• **WHAT YOU ARE ASKED TO DO**
Extract every line of the material below that contains the word "label", matching case exactly.

[Target position records]
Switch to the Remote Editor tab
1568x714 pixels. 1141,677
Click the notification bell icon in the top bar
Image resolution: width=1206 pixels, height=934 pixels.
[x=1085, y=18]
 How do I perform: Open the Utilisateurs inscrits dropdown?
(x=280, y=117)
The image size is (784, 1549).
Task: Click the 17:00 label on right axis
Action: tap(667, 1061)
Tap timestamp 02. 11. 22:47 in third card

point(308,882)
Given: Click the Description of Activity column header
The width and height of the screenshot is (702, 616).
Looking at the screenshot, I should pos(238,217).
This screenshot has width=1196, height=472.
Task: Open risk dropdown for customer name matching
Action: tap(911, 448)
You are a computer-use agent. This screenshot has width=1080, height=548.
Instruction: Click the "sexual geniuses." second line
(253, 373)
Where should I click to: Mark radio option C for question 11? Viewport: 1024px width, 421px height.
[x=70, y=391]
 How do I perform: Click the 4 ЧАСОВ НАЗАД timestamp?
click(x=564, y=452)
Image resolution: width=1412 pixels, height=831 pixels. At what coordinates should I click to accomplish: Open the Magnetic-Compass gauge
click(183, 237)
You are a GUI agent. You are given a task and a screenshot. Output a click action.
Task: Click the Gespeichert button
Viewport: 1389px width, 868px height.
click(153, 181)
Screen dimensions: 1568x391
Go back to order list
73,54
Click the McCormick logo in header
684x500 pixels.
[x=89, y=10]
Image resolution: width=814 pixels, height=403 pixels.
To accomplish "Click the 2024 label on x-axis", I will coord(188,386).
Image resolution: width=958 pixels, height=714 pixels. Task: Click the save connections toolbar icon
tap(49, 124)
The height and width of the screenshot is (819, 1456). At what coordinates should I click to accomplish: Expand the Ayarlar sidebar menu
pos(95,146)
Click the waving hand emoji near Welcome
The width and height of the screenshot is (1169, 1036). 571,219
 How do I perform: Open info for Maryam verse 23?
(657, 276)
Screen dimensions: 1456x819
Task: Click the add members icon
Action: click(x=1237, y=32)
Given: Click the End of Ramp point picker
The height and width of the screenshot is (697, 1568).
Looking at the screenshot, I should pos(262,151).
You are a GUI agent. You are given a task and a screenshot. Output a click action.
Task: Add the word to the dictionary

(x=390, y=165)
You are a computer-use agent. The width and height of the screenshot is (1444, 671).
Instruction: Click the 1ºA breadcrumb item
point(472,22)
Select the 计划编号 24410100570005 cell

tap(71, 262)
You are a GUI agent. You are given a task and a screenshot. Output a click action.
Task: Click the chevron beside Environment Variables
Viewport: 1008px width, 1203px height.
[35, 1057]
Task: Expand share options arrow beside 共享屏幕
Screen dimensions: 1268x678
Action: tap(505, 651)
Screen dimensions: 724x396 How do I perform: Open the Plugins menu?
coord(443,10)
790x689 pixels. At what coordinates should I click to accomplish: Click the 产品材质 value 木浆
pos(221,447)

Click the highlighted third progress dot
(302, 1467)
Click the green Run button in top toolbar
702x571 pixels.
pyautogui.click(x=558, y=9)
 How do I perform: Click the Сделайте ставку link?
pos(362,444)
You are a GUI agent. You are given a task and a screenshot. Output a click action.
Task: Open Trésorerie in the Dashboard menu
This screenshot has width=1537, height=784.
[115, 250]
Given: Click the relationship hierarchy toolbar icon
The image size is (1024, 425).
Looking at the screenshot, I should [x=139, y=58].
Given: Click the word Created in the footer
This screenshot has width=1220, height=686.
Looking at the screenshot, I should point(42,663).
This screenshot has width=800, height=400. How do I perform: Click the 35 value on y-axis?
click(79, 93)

• **FINAL ANSWER**
Task: Click the 17:00 label on right axis
To accomplish "Click the 2024 label on x-axis", I will coord(188,386).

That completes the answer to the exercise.